Sweeney Todd - the demon barber of Fleet Street

Sweeney Todd is a mostly fictional tale emanating from the early 19th century, which may have begun life in a British penny dreadful before transforming later into a dramatic play, which then created the foundations of Stephen Sondheim's modern musical version. The story depicts the return of Todd (a pseudonym) from a long term spate in prison to find his wife missing and his daughter Johanna kidnapped and placed to ward in the home of Todd's former nemesis the devilishly fiendish Judge Turpin, played with appropriate malevolence by the constantly outstanding Barry McGovern. Turpin has designs on the young Johanna (Lisa Lambe) and Todd burning in a sea of revenge has equally sinister designs on Turpin. It is in this conflicting and turbulent premise that the entire plotting of the play takes shape as it traverses a series of showy spectacles that culminate in a grand demonic conclusion.

This production is a fervent exploration of the darker aspects of the Sweeny Todd legend, with Selina Cartmell's direction a science in classic gothic imagery. The stage exudes an amalgamation of influences from a punkish steely exterior, beholding the contemporary British industrialist tradition, to a shadowy and beautiful internal set decoration submerged in a soft smoky light. The staging is pivotal to the overall power of the production as the industrial setting compliments well the sonorous Sondheim musical script which is, at its heart, a soaring exploration of darkly love and death in a world of sinister and subversive figures with very few moral redeeming features.     

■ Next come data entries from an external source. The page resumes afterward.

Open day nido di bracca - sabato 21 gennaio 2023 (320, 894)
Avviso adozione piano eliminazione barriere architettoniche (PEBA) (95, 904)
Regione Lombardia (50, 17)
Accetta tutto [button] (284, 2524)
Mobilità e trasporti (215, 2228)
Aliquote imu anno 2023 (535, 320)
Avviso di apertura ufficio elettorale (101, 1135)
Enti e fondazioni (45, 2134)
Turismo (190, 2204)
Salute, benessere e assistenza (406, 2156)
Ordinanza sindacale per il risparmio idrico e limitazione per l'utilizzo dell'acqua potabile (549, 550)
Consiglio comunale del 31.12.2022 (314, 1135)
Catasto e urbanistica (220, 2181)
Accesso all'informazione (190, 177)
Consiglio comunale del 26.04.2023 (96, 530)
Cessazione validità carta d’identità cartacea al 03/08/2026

Cartmell's vision of the play sufficiently captures the power of the score which is laced with lost love and anguish as Todd dissolves from his humane fatherly anti-hero towards a demonised murdering barber destroyed by thoughts of vengeance and hatred and lost to his former familial world. David Shannon broods superbly as Todd etching faint glimmers of the submerged father in melancholic ballads to his lost wife and child. The stage is littered in fine performances, with dramatic stand outs by McGovern and Lambe, juxtaposed against Anita Reeves' surreal comic shifts supported to the full by a show stopping portyral of Tobias by Robert Bannon. The sharp acting compliments the soaring song which takes centre stage for much of the play (as it should) regularly returning to the twin central choral pieces – “Sweeney” and “Johanna” – which form the backbone of the musical, one the impassioned boom the other a gentle tonal ode.

The pacing of the show is swift and assured, drifting from surreal encounter to dreamlike vision; Cartmell follows the protagonists through the minimalist plot – shooting ballads and shrill notes throughout, and keeps the momentum going for the entirety of the performance to the audience' evident satisfaction.

In many ways the lack of any significant story line works towards the power of the show with the action virtually permanently on stage and the tunes highlighted as the centre piece. But even with this musical heavy display the characters continue to form through the plays structure, fulfilling their slight story threads, and exploring the emotional package each are designated with from the outset. It culminates in a revelatory show with the climactic conclusion, not very surprising, but dramatically performed and with sufficient punch nonetheless. The Gate has produced a thoroughly energising mixture of Broadway resonance and its own brand of characterised flair, which is both beautifully designed and acted.

Sweeney Todd is a joyous production superbly rich on a number of levels.